Cactus Roots Grow Deep


Cactus in the desert can have wide spreading shallow roots. But what about in wetter areas like here, this winter?

Cactus Museum has this to say.

Roots: Cactus roots help to gather and preserve water in several ways. In some cacti, shallow, extensive root systems spread laterally away from the plant (e.g. some prickly pear roots spread 10 to 15 feet away). In brief showers which only wet a few inches of soil, the shallow roots help the plant maximize water intake from a large area.

cactus_roots

Cactus roots also change characteristics as the water supply fluctuates. After a rainfall, existing dehydrated roots become more water conductive and new rain roots are formed to help soak up water.

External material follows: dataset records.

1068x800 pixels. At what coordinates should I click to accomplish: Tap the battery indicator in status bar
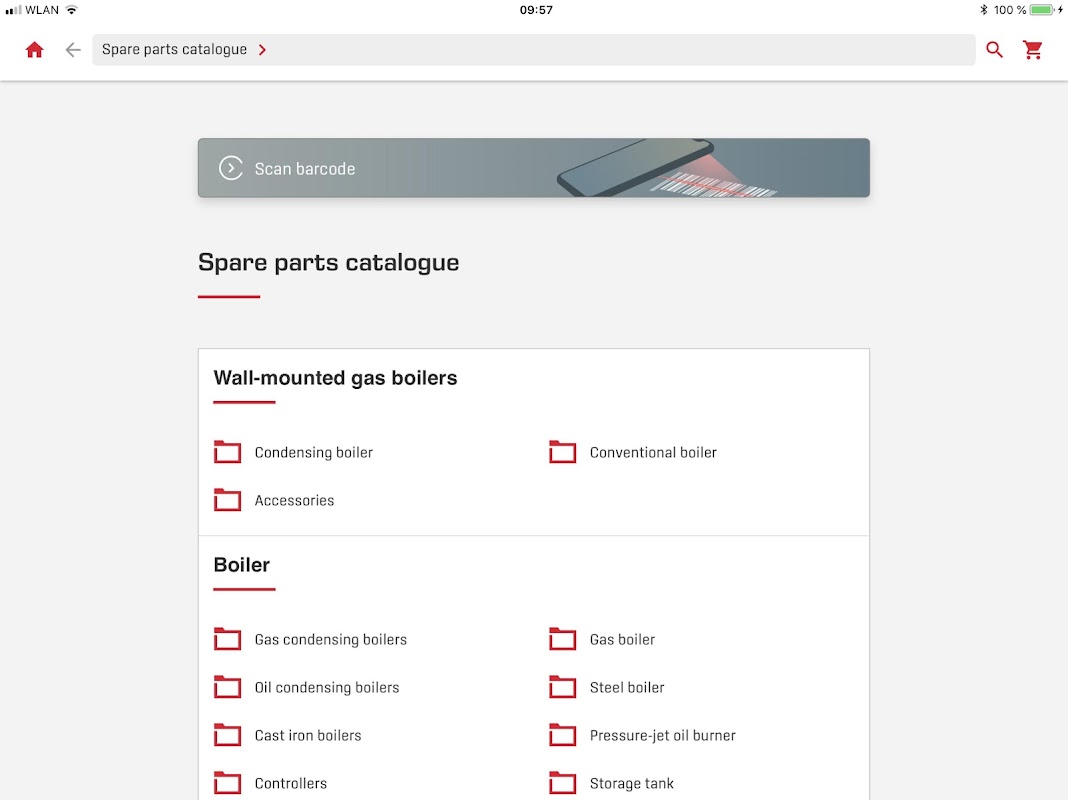1042,10
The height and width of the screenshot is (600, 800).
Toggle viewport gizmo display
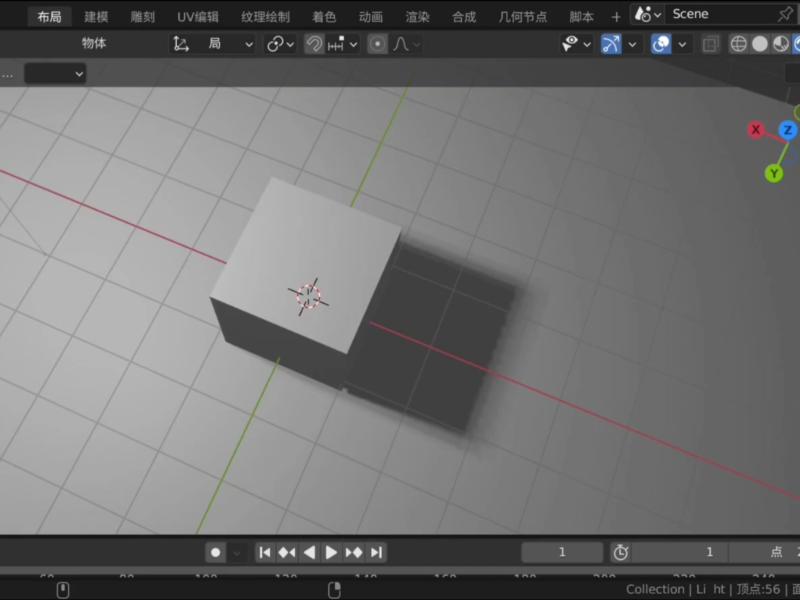tap(611, 44)
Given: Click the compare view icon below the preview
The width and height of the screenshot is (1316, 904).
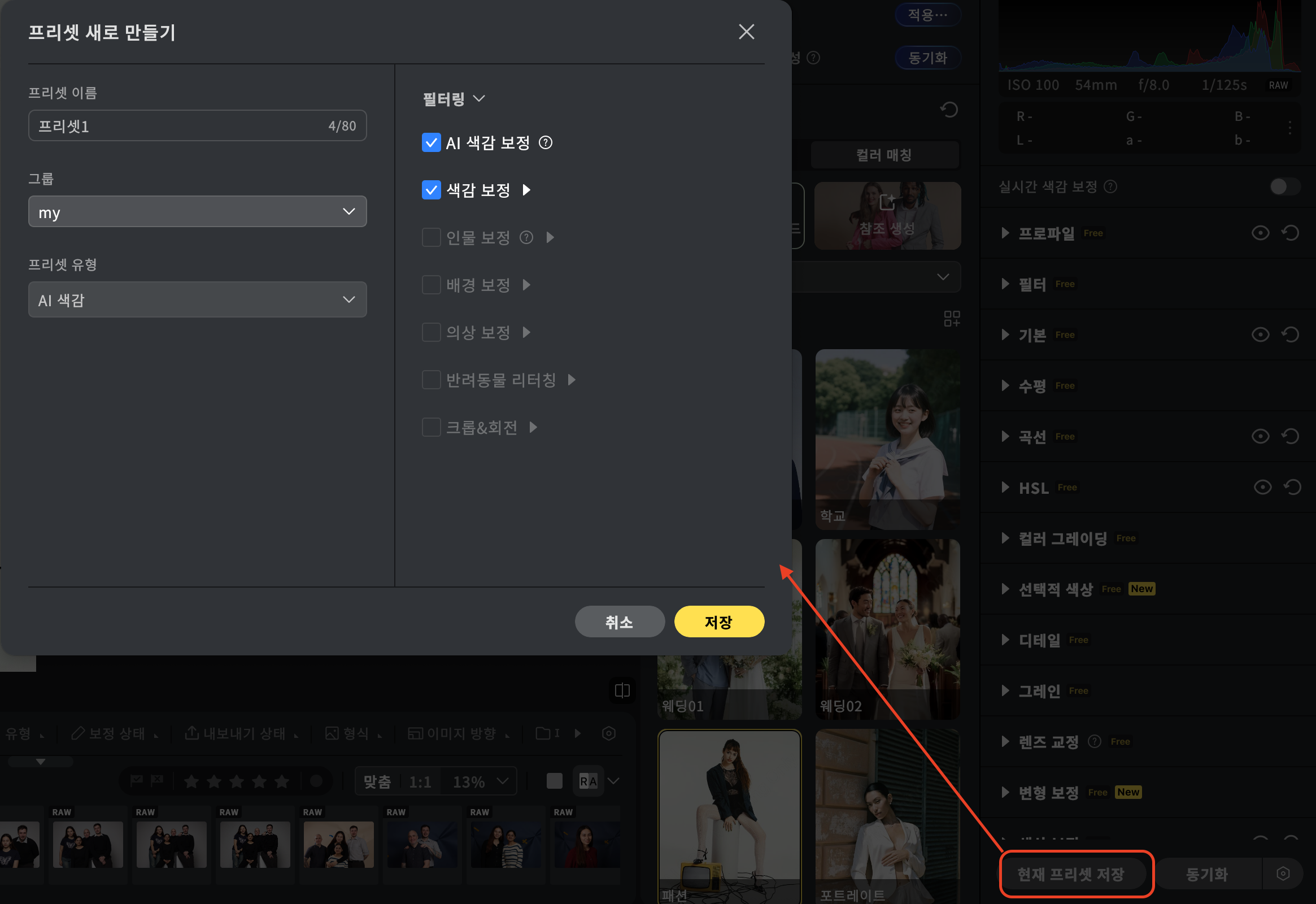Looking at the screenshot, I should 622,690.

In times of drought, the rain roots shrivel and fall off and the existing roots dehydrate. The shrinkage of the existing roots creates an air gap that helps to prevent water in the roots from escaping back to the soil. A corky layer on the roots also helps to prevent water loss.

Now that may be true in the desert, but we have found in a densely planted garden where there is water down in the (fast-draining) soil (that you’ve added or amended in your garden), the roots can be deeper. Competition between adjacent plants will cause roots to try deeper than wider, and when they find water down there, which they won’t in the desert but they will in your garden, they’ll want to stay down there.

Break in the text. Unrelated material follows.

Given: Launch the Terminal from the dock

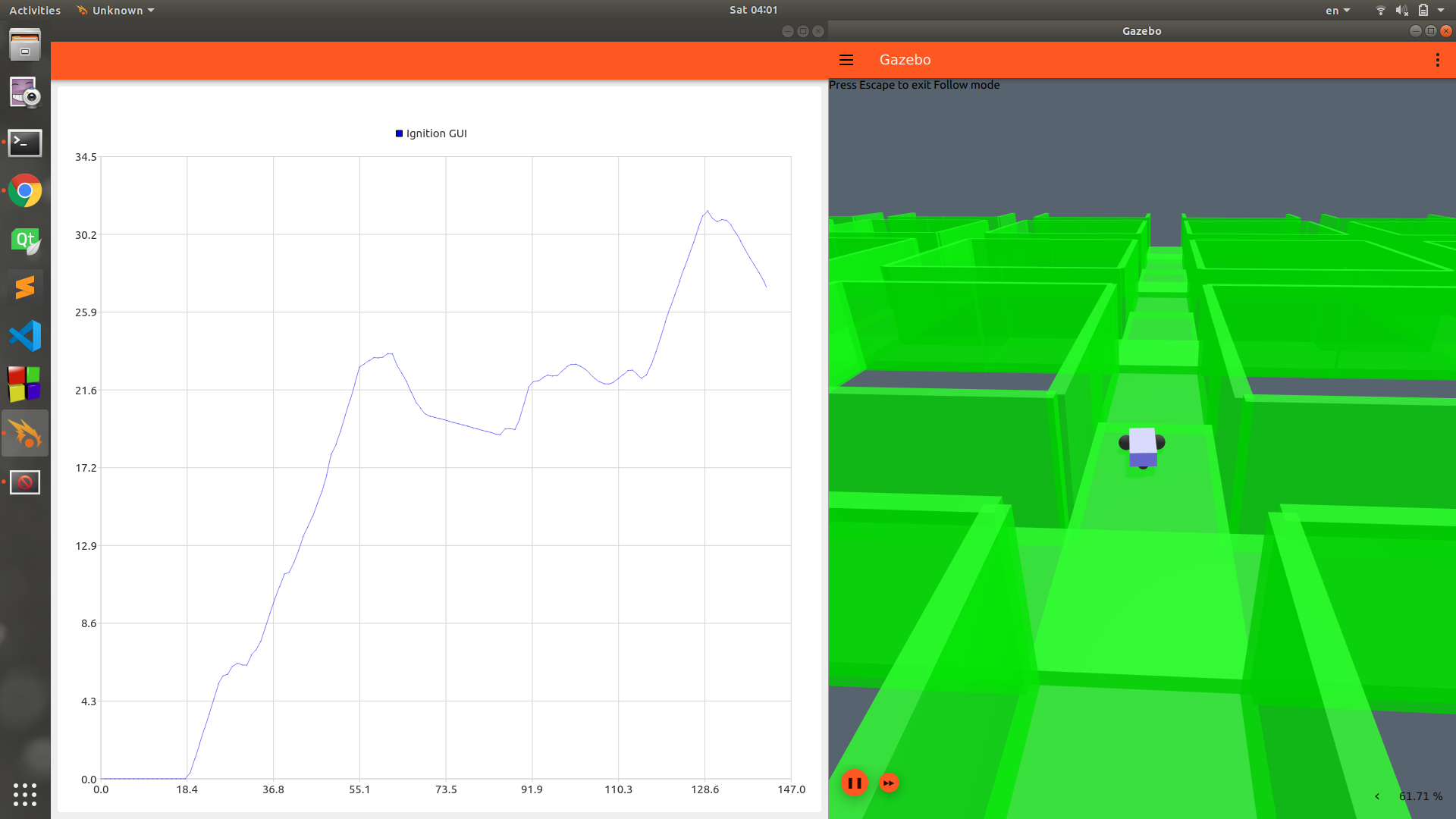Looking at the screenshot, I should point(25,143).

In fact, we notice that they will go down until they hit the water table in winter, and then they’ll rot off back up to the drier parts of the soil, which also tends to match up with the depth to which you amended your soil to make it faster draining.

This will then cause them to spend the early part of spring growing new roots before they start growing new branches. Every year this cycle repeats, and if you haven’t amended your soil deep enough, then eventually the cactus will fail.

The Lesson: make sure you have amended your soil to be fast draining deep enough that the roots will have plenty of depth to establish and survive the winters. For larger cactus, we recommend at least 2 feet of depth, and don’t crowd them too close to each other either. Give the roots room to grow above the winter water table.